At around the age of 30 your lung capacity, by nature, begins to decline. By 50, 40% of lung capacity will be depleted. Slowly, you’ll feel tired doing daily activities (from a lack of oxygen reaching your heart, muscles, and brain) and if you don’t work to prevent this decline, your ability to stay active deflates along with your lungs.

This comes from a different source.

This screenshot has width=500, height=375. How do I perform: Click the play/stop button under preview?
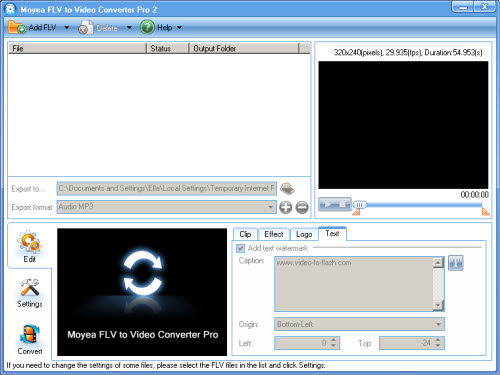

Decreased lung capacity can lead to:
• decline in metabolic function
• decreased ability to perform endurance activities
• increased risk of heart attack and stroke
• fatigue/lack of energy
• decreased focus, concentration and memory
• increased inflammation

What’s the good news? Lung capacity can be regained!
Exercise is one of the primary ways you can ‘turn back time’ for your lungs! Challenging the cardiovascular system can start to reverse the changes aging and a sedentary lifestyle have made to the lungs. To begin this effect, exercise needs to be strenuous enough to make you out of breath at various points. If you do not push yourself to this point, you will not make improvements and your lung capacity will continue to decrease with age.
The average person can improve lung capacity 5-15% with frequent intense aerobic activities. The President’s Council on Exercise recommends high intensity aerobic activity AT LEAST 3 times a week for 20-40 minutes (more than 3 days is recommended, if possible).
Here are ways to challenge your lungs:
• HIIT (High Intensity Interval Training)
Anyone can do this in their daily cardio workout. Increase your speed for 30 seconds and go back to a normal speed for a 1-minute recovery interval, repeat.
• Change incline/resistance
If you do your cardio on a treadmill or elliptical it is easy to fall into a rut. Challenge yourself by increasing the incline or resistance for 5 minutes out of every 10 minutes
• Switch it up!

Your body/lungs can get used to the same stimulus being applied day after day. If you usually do 30 minutes on the elliptical, try switching to 30 minutes on the row machine. If you are not challenged by machines anymore, try one of the many aerobic classes our facility offers. Don’t just stick to what is comfortable!